Doortje en Armin worden gearresteerd en naar het Huis van Bewaring van Groningen overgebracht. Met het straftransport van 18 maart 1944 gaan zij beiden naar Westerbork en vandaar naar Auschwitz. Daar is Doortje op 26 maart 1944 vermoord.
Lazarus Salomon hertrouwt op 7 april 1941 met Bertha de Groot. Hij wordt op 31 januari 1943 in Midden Europa om het leven gebracht.
Van het gezin van Abraham en Henriette Marcus-van der Reis is het volgende bekend.
Abraham overlijdt op 6 april 1935 in Groningen.
Henriette Marcus en haar jongste dochter Louise plegen op 6 oktober 1942 in Groningen zelfmoord.
Samuel, net als zijn vader poelier , overlijdt in Groningen op 17 maart 1935, een paar weken vóór zijn vader.
Lientje volgt de opleiding voor verpleegster en gaat – komend uit Amsterdam – werken in het Rotterdamse Israëlitische Oudelieden Gesticht. Vandaar verhuist zij diverse malen om in te wonen (als verzorgster, huishoudster) bij diverse gezinnen in Rotterdam, Leeuwarden, Groningen, Amsterdam en Den Haag. Ze trouwt 17 juni 1936 in Den Haag met Elias (E.G.J.N.) Wijtzes. Beiden overleven de oorlog en vestigen zich in 1947 in Amsterdam. Ze overlijden daar kinderloos, Elias in 1973 en Lientje 25 juni 1975.
Flora overlijdt als baby van een paar maanden op 28 november 1890 te Groningen.
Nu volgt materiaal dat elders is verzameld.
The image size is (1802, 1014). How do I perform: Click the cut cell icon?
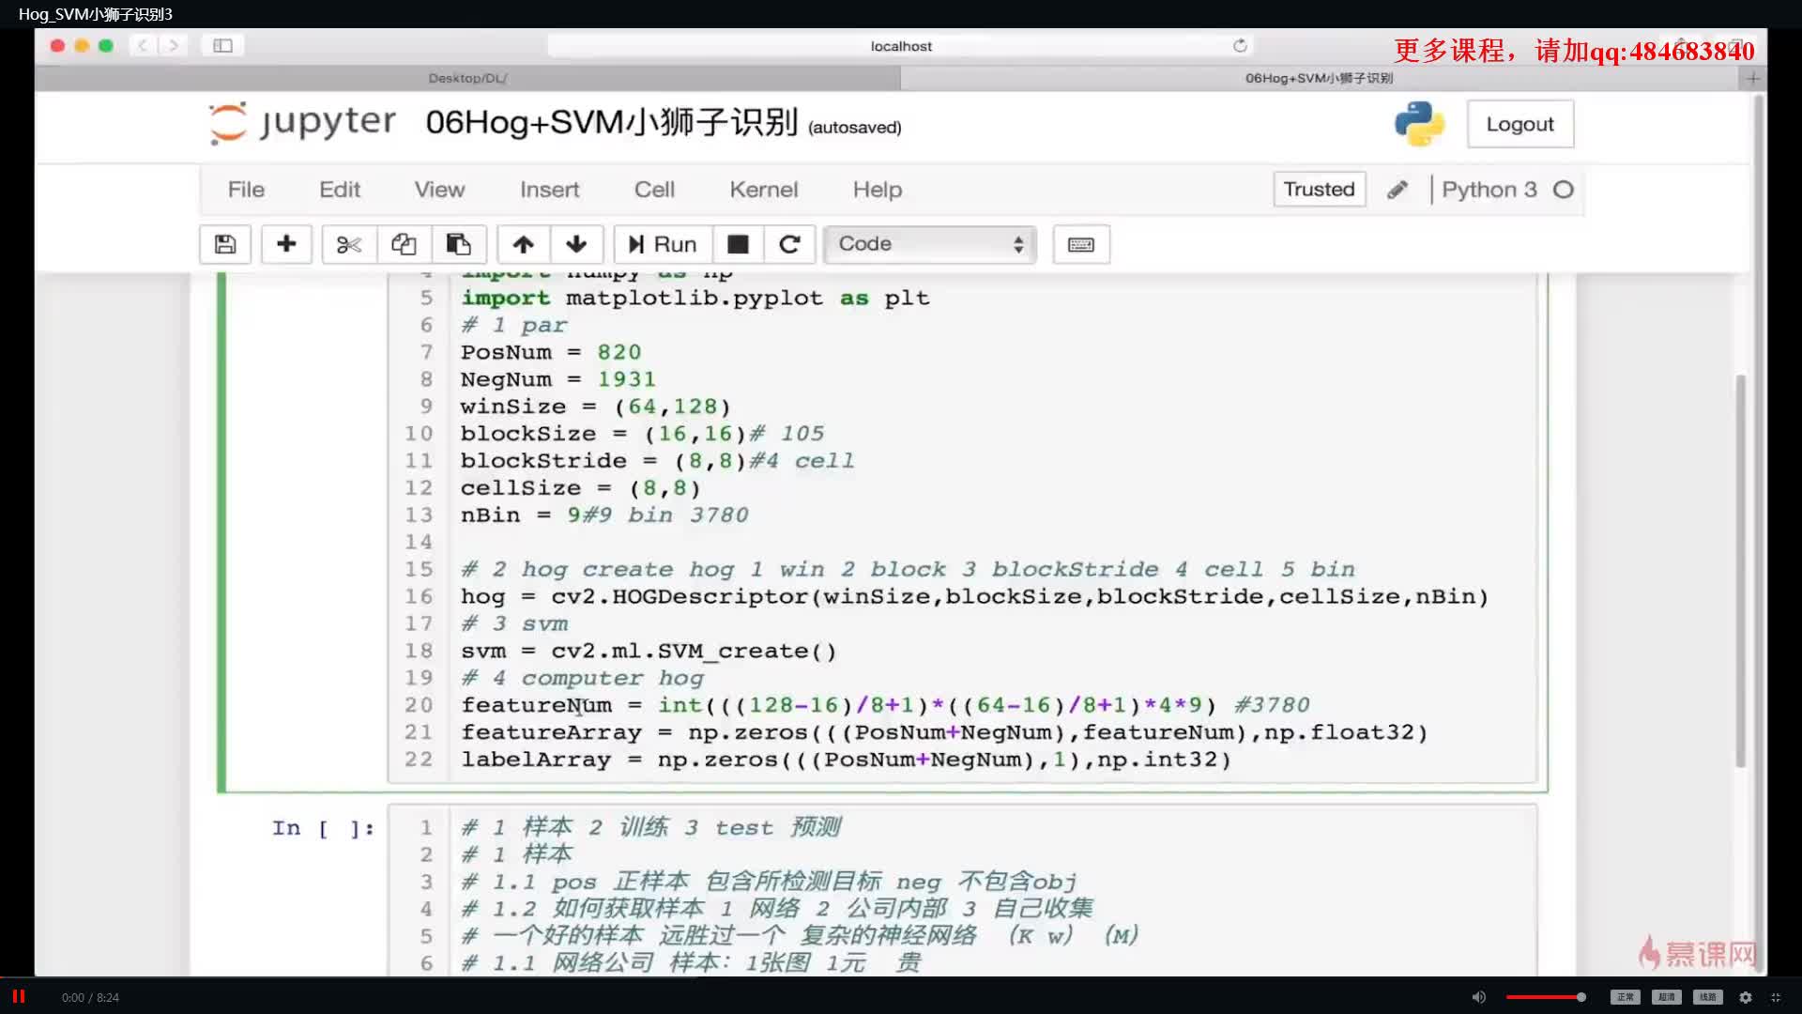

Sara trouwt op 29 juni 1916 met Carel Levit, zoon van Izak Levit en Geertruida Valk. Hij is ten tijde van zijn huwelijk leerling machinist. Hun drie kinderen worden geboren in Groningen (Geertruida Henriette) en in Nederlands Indië (Henriette en Carel Jack). Op 25 juli 1932 verhuist dit gezin naar Billiton (Ned. Indië), waar Carel opklimt tot werktuigbouwkundig ingenieur. Op 26 april 1933 overlijdt Sara in Batavia en wordt daar begraven. Geertruida Henriette en Carel Jack wonen in de bezettingsjaren in Eindhoven en overleven de oorlog. Jongste dochter Henriëtte is op 30 september 1942 in Auschwitz vermoord. Vader Carel overleeft de Japanse internering en overlijdt in 1970 in Velzen.